À medida que o dia ia avançando, parecia que havia cada vez mais clareza naquela fantasia. Era quase como se, de facto, tivesse vivido tudo. O sol ardente das três da tarde apanhava-me em plena Rua dos Turcos, onde antigamente os homens se matavam por causa das mulheres, tão poucas eram. No sonho, estou agora a ler, a ler Cem Anos de Solidão.
"A Rua dos Turcos, enriquecida com os luminosos armazéns dos ultramarinos que deixaram a perder de vista os velhos bazares de cores berrantes, transbordava nas noites de sábado com multidões de aventureiros."
Sempre com aquela laranja que enche o céu a queimar sem dó nem piedade, sonho que, em Aracataca, as pessoas sonham, que a indolência daqueles que estão sentados nos Quatro Caminhos, à sombra das árvores da Ponte de los Varados, tudo não é mais do que o resultado de um sonho. O sonho de que o comboio nunca deixou de apitar e de que todos os dias continuam a chegar, por volta do meio-dia, os forasteiros. O sonho de que aquele pesadelo nunca existiu, na praceta junto à estação.
"Fora ali, segundo me precisou a minha mãe naquele dia, que o exército matara em 1928 um número nunca determinado de jornaleiros da banana. Eu conhecia o episódio como se o tivesse vivido, depois de o ter ouvido contado e mil vezes repetido pelo meu avô desde que tive memória: o militar lendo o decreto pelo qual os peões em greve foram declarados um bando de malfeitores."

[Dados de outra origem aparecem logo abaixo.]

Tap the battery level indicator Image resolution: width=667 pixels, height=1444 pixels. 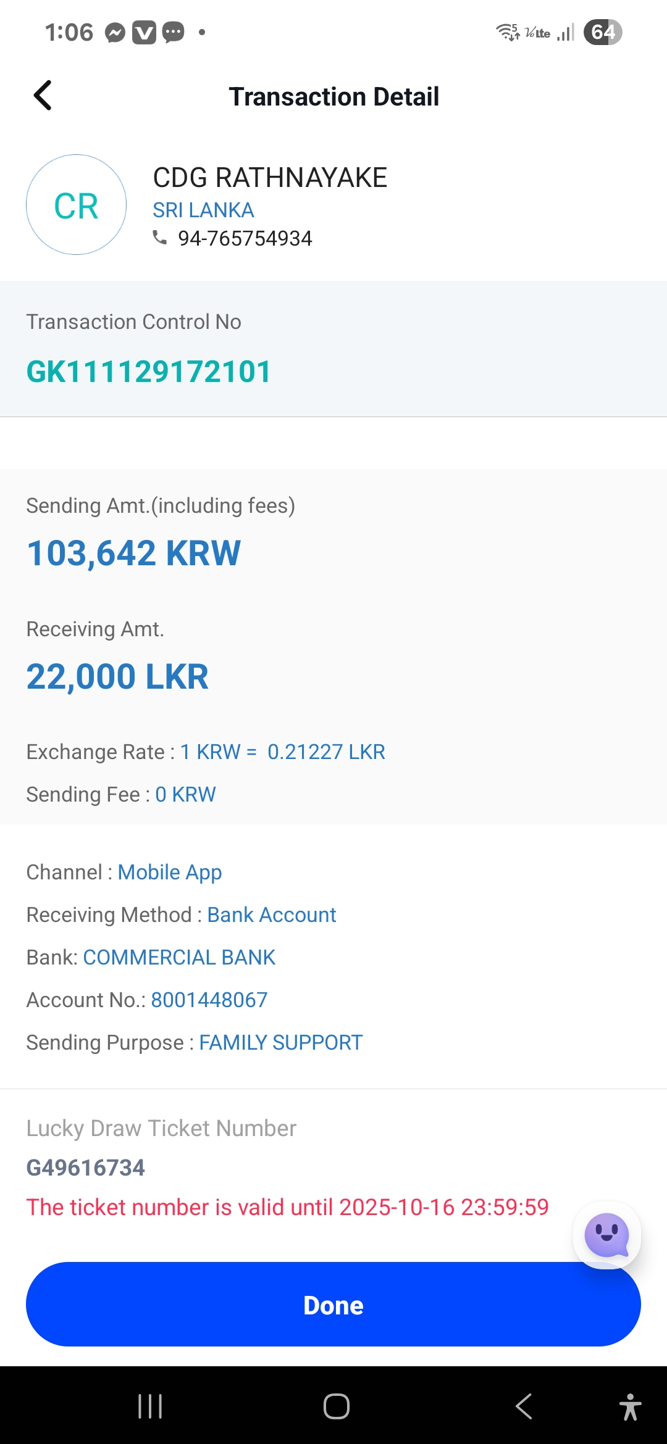point(602,32)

Aracataca vivia agora nas trevas, na mais profunda depressão. E nunca mais se recompôs. No sonho, mergulhava uma vez mais nas memórias de Gabo. "Em Aracataca, nunca se passou nada, nem está a passar, nem passará nunca, este é um povo feliz." Até Mário Vargas Llosa, o escritor peruano que acaba de conquistar o Nobel, entrava naqueles resíduos de fantasia.
"À primeira vista, dir-se-ia que aqui não acontece nada (...), que a principal ocupação de toda a gente é dormir a sesta (...) Grande mentira! Pois, sonhar, fantasiar, inventar. A mais ilustre e mais antiga das tarefas humanas: imaginar, partindo de este mundo, um outro, mais original, mais belo, mais perfeito e, mediante um movimento da sensibilidade e da mente, mudar-se para ali para viver melhor."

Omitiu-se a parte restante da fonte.